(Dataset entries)
↓

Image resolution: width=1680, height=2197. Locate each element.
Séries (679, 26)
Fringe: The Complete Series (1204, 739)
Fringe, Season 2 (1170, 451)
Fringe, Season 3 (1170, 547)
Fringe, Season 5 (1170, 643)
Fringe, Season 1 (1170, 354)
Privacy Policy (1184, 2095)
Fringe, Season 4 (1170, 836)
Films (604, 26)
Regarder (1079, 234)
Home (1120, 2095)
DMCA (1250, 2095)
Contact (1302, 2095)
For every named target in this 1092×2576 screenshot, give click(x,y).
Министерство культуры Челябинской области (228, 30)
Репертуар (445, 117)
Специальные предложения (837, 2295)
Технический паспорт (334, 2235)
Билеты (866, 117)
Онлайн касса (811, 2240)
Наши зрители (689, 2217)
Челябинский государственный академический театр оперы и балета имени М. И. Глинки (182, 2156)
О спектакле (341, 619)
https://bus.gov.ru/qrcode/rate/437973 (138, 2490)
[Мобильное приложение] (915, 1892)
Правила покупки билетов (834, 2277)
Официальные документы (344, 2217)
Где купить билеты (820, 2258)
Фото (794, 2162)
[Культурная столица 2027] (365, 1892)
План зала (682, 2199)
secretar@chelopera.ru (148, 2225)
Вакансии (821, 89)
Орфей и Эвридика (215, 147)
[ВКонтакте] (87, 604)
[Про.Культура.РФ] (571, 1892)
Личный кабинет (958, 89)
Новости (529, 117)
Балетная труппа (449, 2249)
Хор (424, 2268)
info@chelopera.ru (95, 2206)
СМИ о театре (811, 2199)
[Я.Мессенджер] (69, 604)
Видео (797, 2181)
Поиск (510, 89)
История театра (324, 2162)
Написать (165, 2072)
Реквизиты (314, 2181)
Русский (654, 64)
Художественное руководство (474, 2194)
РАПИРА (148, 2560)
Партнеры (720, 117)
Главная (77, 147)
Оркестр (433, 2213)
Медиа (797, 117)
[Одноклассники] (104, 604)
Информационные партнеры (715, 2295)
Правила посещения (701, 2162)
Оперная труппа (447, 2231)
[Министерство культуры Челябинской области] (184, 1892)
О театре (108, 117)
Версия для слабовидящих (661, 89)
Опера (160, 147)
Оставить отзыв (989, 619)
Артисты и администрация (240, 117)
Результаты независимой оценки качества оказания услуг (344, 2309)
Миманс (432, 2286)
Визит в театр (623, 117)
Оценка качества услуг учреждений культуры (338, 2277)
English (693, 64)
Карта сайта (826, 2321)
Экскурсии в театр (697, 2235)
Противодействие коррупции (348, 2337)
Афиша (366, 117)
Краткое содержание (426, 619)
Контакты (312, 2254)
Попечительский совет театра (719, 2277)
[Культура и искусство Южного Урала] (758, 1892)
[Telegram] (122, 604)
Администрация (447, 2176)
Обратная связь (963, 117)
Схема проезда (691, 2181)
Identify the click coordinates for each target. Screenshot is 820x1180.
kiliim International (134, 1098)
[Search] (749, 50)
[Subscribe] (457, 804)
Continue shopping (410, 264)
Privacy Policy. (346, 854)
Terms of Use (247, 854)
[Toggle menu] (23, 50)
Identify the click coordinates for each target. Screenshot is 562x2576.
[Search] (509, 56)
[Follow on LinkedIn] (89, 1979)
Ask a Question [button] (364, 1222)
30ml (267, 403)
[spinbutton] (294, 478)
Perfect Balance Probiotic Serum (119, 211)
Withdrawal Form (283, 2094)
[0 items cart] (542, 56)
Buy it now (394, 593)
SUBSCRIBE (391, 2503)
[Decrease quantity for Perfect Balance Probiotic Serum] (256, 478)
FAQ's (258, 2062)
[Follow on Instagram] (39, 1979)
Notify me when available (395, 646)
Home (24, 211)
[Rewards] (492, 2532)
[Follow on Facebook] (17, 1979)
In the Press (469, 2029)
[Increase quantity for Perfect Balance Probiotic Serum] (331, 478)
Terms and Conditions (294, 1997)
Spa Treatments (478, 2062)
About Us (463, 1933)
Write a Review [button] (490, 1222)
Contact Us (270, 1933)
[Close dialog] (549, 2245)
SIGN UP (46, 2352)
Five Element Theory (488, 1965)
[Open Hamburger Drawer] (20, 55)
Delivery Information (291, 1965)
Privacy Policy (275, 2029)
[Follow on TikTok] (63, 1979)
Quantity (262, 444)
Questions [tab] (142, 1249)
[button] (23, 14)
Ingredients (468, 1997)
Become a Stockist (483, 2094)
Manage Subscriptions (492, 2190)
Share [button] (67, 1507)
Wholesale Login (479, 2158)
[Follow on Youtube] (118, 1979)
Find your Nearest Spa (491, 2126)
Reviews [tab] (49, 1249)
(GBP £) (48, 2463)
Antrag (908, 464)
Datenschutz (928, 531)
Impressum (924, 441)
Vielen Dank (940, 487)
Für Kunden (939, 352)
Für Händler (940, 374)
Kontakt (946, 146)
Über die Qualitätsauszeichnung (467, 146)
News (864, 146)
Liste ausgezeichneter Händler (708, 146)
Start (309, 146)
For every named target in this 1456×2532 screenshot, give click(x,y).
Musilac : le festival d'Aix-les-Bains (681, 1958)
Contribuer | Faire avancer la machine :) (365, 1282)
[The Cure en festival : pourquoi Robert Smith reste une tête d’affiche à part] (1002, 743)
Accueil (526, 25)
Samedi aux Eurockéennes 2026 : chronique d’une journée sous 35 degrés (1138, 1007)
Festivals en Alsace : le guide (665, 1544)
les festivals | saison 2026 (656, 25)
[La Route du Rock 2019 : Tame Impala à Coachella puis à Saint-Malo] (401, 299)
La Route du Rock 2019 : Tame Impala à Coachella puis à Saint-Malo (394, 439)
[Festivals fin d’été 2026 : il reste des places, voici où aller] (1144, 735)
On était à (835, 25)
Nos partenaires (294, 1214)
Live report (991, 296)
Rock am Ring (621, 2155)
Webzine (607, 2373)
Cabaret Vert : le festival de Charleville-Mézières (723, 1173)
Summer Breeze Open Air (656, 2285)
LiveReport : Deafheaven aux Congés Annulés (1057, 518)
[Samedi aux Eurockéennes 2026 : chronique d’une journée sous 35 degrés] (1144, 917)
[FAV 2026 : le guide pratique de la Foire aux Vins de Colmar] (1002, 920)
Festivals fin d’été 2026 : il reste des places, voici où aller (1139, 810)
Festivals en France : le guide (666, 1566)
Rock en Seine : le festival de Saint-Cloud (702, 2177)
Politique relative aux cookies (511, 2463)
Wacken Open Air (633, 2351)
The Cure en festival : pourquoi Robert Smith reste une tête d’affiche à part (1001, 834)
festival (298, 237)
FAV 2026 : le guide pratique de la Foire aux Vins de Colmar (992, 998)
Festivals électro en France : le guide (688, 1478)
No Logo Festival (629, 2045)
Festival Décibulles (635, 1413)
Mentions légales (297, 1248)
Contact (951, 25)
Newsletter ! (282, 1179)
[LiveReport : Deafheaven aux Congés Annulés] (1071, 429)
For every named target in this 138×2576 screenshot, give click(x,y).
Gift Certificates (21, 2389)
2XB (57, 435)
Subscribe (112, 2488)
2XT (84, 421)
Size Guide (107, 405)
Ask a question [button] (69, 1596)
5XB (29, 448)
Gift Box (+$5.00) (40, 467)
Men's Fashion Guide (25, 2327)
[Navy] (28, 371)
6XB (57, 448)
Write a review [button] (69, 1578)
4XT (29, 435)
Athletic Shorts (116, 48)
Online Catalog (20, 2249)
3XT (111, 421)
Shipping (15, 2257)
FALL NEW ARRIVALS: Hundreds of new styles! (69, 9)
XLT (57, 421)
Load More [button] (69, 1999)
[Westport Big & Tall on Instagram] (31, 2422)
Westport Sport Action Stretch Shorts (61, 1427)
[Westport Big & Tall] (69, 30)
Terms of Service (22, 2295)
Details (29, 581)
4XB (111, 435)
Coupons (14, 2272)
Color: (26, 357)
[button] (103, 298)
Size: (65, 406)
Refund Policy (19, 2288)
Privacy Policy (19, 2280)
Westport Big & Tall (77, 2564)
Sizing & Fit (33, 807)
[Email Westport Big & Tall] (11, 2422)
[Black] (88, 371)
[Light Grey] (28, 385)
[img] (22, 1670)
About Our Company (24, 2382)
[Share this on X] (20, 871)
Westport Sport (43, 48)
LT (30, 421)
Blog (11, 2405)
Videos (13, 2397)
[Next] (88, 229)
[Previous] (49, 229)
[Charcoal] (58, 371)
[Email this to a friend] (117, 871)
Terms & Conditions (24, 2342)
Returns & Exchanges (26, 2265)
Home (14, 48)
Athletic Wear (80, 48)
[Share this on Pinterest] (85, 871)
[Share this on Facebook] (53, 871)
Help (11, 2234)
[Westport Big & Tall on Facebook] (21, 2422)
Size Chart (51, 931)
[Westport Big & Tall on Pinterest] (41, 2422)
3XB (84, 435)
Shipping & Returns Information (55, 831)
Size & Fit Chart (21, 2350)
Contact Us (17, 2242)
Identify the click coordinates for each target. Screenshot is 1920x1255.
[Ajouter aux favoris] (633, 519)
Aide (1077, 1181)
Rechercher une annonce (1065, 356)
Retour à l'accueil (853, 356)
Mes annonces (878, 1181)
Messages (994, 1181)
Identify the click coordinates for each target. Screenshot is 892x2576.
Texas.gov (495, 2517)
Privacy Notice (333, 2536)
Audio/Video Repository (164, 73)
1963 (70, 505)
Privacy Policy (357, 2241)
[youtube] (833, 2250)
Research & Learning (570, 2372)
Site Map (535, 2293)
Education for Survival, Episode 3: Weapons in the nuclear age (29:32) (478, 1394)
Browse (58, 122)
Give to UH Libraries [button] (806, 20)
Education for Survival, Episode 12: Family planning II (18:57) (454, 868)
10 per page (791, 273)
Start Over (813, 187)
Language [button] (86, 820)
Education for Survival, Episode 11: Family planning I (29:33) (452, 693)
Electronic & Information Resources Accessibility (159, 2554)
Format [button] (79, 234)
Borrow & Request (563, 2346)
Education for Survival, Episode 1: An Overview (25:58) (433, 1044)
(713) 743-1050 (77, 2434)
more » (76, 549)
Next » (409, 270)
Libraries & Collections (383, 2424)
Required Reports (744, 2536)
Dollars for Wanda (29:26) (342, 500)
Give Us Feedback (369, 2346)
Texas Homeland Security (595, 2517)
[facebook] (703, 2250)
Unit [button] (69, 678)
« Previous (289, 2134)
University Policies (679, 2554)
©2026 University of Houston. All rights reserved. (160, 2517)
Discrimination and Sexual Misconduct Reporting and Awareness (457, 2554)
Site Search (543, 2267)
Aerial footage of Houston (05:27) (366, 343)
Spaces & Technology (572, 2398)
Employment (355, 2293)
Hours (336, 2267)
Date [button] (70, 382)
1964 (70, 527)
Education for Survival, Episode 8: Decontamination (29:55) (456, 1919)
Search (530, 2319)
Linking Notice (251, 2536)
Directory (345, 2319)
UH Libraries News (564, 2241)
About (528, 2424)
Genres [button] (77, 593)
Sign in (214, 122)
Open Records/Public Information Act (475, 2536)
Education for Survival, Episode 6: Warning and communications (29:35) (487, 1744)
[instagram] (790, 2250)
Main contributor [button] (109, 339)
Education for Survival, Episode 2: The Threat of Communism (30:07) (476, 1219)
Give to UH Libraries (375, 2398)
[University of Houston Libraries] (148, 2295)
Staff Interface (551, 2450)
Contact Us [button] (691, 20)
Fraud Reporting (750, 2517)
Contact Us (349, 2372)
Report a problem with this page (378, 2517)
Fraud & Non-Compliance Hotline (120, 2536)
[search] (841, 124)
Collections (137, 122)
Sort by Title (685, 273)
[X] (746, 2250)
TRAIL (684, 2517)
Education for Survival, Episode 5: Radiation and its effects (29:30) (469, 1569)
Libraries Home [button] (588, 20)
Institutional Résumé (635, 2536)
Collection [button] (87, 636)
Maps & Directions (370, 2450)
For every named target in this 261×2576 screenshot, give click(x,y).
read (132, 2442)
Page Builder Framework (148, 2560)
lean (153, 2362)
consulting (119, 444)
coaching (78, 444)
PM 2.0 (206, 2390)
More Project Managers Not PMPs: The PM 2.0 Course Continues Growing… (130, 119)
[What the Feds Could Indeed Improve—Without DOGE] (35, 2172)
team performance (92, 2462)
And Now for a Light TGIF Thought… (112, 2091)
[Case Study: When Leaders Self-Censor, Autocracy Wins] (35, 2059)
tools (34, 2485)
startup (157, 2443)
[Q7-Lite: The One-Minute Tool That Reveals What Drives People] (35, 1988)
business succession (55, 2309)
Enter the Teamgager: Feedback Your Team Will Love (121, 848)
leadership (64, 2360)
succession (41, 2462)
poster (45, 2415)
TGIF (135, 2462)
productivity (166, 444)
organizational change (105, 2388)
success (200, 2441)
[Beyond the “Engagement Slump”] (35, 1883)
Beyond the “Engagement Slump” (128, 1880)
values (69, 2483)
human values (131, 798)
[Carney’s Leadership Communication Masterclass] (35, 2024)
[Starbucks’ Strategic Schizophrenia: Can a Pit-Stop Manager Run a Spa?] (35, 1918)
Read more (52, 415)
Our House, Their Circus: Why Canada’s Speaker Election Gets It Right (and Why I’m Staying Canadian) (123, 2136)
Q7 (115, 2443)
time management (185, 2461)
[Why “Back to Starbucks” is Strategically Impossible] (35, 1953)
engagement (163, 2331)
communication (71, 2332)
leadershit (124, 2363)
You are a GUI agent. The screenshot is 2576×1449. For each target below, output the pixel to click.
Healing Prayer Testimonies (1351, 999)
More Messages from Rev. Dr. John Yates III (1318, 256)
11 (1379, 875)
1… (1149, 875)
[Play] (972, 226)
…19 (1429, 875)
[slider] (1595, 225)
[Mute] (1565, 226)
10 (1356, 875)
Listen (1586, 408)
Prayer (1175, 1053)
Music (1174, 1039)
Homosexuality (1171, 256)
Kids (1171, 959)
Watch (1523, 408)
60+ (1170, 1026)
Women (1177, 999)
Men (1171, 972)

↑

TASK BRIEF:
Provide solely the number of lines in the data that include the word "качества".

EXERCISE RESPONSE:
2